▶ [Texto proporcionado]
+ + + +

Días atrás se celebró la festividad de Todos los Santos. 1 de noviembre. Fiesta familiar, donde las haya (o hubo). Por la mañana visita al cementerio a depositar unas flores sobre la sepultura (que las mujeres habían limpiado unos días antes), una oración, un beso lanzado al aire con la esperanza de que será recogido por los que se fueron. En mi casa siempre se comía ese día cabrito. La tradición. Y, por supuesto, al calor del brasero se disfrutaba de los riquísimos buñuelos de crema, nata o chocolate con unos cuantos huesitos de santo.
Ahora, esta tradición se ve sustituida por una "fiesta" llamada Halloween y que yo llamo la fiesta de la calabaza. La pobrecilla deja de ser un rico nutriente para convertirse en un esperpento, vaya degradación. Me dice el frutero que ha vendido 100 calabazas. Y es imposible pasear sin encontrarse a pequeños y mayores disfrazados de brujo, calabaza, esqueleto y no sé qué más adefesios. Incluso en algún establecimiento los dependientes han pintorreado sus caras no entiendo con qué finalidad.
Ante este paisaje, ajeno a nuestra cultura, me surge la pregunta ¿esto se debe a la influencia, cada día mayor en este país, de la cultura (versus incultura) estadounidense o, queremos alejar el recuerdo de la muerte de nuestra vida? Sinceramente creo que los dos factores se abrazan. Pero en la realidad actual, en nuestro día a día se percibe, ya desde hace unos años, un querer esconder la enfermedad y, sobre todo, una huida de la muerte.
¡Qué error! Algo seguro sabemos: nacer es empezar a morir. Y cada día que vivimos es un paso más hacia la muerte. Y por mucho que nos distraigamos con las pobres calabazas, la muerte nos está esperando. Si no lo olvidásemos el mundo sería el paraíso perdido.

+ + + +

▶ [Tareas por realizar]
a. Responda estas preguntas sobre el texto acerca de Todos los Santos y Halloween:
(i) ¿Qué se comía siempre el 1 de noviembre en la casa de quien escribe?
(ii) ¿Cuántas calabazas dice el frutero que ha vendido?
(iii) Según el texto, ¿qué es nacer?
b. Transcriba del texto sobre Todos los Santos y Halloween el fragmento que va desde "Ante este paisaje, ajeno" hasta "el paraíso perdido.".

▶ [Datos recopilados]
+ + + +

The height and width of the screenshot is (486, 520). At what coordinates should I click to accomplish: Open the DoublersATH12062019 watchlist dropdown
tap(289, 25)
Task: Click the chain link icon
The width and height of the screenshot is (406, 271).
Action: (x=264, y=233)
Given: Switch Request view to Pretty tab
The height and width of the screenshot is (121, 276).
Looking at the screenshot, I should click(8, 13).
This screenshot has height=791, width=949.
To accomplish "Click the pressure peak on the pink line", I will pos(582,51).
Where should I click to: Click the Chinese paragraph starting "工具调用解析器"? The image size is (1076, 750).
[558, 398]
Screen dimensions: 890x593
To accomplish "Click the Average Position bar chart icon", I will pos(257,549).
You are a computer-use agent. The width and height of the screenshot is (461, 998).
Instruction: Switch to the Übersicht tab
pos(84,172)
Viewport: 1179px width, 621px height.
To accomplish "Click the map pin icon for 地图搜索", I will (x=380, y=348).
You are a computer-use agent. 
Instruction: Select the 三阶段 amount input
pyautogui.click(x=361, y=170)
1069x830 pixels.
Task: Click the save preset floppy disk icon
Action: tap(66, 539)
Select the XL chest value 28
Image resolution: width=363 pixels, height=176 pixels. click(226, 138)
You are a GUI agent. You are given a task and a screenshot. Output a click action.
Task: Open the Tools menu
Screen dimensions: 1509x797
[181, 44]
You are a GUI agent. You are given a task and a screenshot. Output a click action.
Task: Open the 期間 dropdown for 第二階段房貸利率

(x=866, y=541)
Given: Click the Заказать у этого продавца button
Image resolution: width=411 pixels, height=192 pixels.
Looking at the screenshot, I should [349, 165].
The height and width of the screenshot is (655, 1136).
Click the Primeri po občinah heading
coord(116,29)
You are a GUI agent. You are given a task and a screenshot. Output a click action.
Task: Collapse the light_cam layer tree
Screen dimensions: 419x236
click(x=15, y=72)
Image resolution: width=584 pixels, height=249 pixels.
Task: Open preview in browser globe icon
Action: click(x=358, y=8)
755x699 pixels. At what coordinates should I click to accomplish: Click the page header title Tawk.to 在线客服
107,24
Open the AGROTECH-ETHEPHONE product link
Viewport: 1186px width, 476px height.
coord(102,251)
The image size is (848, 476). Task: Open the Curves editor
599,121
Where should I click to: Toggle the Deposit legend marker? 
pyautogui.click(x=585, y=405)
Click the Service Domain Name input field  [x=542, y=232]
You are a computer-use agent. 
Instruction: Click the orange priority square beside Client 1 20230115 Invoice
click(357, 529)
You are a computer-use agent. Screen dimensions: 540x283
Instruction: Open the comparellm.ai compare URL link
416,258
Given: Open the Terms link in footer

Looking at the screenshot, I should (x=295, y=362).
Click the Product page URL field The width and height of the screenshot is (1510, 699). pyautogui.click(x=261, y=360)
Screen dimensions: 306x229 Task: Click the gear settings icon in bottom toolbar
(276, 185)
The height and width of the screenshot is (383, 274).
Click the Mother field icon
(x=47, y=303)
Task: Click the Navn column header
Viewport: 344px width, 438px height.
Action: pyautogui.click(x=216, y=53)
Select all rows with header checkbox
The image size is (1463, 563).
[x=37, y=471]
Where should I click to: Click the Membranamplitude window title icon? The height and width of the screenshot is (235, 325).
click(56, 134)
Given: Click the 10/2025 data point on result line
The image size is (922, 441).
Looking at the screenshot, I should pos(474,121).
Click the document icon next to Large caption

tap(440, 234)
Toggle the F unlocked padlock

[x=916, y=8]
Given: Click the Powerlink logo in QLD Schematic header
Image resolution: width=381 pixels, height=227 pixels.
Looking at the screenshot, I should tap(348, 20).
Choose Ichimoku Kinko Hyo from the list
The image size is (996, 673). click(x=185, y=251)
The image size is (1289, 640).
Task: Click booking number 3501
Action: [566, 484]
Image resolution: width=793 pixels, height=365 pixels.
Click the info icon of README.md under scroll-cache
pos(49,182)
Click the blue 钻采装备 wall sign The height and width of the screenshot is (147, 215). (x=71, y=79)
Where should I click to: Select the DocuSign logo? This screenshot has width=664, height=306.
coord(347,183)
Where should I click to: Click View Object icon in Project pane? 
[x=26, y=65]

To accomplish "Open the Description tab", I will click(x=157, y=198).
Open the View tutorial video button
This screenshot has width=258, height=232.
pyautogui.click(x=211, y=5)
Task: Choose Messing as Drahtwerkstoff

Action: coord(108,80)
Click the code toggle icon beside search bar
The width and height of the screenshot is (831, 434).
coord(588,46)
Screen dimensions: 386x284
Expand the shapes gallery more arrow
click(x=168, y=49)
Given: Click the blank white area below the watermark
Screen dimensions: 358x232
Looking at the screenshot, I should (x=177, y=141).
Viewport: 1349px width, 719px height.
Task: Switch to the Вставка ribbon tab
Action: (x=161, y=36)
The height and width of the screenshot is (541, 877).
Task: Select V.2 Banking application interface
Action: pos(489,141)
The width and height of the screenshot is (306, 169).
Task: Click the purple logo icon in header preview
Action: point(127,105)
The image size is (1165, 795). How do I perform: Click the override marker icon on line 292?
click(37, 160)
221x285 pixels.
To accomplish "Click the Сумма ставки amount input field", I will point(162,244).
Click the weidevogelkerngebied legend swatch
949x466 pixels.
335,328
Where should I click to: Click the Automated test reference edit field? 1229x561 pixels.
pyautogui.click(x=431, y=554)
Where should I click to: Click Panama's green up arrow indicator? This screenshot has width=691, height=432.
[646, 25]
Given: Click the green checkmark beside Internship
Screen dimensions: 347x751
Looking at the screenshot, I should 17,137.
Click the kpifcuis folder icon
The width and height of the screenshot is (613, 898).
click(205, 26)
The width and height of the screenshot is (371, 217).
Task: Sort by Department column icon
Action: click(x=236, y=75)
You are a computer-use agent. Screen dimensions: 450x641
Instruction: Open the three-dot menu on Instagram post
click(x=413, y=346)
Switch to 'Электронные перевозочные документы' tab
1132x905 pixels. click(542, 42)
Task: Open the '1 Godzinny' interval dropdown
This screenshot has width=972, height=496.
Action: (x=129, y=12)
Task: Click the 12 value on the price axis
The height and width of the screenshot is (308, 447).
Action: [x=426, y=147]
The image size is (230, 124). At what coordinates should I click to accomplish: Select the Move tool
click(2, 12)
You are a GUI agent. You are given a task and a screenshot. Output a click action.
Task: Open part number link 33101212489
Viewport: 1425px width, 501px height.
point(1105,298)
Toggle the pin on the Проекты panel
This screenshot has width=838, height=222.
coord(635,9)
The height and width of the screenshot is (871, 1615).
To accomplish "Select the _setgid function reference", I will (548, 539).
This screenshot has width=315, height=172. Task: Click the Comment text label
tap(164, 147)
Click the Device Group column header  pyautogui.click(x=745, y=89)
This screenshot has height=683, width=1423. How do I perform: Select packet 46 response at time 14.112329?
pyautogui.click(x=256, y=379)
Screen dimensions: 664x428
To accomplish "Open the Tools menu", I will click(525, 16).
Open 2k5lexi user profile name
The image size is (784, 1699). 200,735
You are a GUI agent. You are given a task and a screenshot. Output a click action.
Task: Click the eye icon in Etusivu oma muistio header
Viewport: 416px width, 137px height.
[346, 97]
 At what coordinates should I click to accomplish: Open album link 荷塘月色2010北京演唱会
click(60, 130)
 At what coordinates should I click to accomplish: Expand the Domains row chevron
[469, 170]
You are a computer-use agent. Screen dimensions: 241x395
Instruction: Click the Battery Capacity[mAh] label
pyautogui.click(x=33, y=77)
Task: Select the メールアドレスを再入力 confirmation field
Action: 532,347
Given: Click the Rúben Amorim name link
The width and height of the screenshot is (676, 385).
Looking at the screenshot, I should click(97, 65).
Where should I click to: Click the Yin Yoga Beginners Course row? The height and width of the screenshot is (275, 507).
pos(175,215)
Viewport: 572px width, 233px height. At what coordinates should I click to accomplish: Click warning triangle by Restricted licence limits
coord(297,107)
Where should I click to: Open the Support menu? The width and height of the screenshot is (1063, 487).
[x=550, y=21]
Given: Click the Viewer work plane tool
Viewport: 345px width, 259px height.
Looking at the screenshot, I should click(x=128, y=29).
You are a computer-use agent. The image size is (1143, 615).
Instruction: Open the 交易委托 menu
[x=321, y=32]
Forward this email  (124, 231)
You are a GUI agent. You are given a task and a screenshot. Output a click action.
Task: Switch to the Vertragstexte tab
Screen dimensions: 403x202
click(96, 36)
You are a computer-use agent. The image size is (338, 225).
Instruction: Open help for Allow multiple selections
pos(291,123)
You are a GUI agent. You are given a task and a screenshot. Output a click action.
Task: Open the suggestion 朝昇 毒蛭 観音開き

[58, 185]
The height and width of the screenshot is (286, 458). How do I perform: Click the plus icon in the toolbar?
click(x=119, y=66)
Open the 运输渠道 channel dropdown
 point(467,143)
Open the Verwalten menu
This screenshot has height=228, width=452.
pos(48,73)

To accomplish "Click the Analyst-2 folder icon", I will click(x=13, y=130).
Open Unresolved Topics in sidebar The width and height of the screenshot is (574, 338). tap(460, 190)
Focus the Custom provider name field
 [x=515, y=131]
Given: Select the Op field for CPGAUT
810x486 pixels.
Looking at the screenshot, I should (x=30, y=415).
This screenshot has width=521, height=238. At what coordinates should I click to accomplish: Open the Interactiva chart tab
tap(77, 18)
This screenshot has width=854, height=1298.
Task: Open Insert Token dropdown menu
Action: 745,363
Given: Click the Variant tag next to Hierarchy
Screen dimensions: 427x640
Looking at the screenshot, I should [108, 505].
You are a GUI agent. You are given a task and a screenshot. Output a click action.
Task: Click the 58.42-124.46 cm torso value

+ + + +

▶ [Respuestas por tarea]
a.
(i) Cabrito.
(ii) 100 calabazas.
(iii) Empezar a morir.

b.
Ante este paisaje, ajeno a nuestra cultura, me surge la pregunta ¿esto se debe a la influencia, cada día mayor en este país, de la cultura (versus incultura) estadounidense o, queremos alejar el recuerdo de la muerte de nuestra vida? Sinceramente creo que los dos factores se abrazan. Pero en la realidad actual, en nuestro día a día se percibe, ya desde hace unos años, un querer esconder la enfermedad y, sobre todo, una huida de la muerte.
¡Qué error! Algo seguro sabemos: nacer es empezar a morir. Y cada día que vivimos es un paso más hacia la muerte. Y por mucho que nos distraigamos con las pobres calabazas, la muerte nos está esperando. Si no lo olvidásemos el mundo sería el paraíso perdido.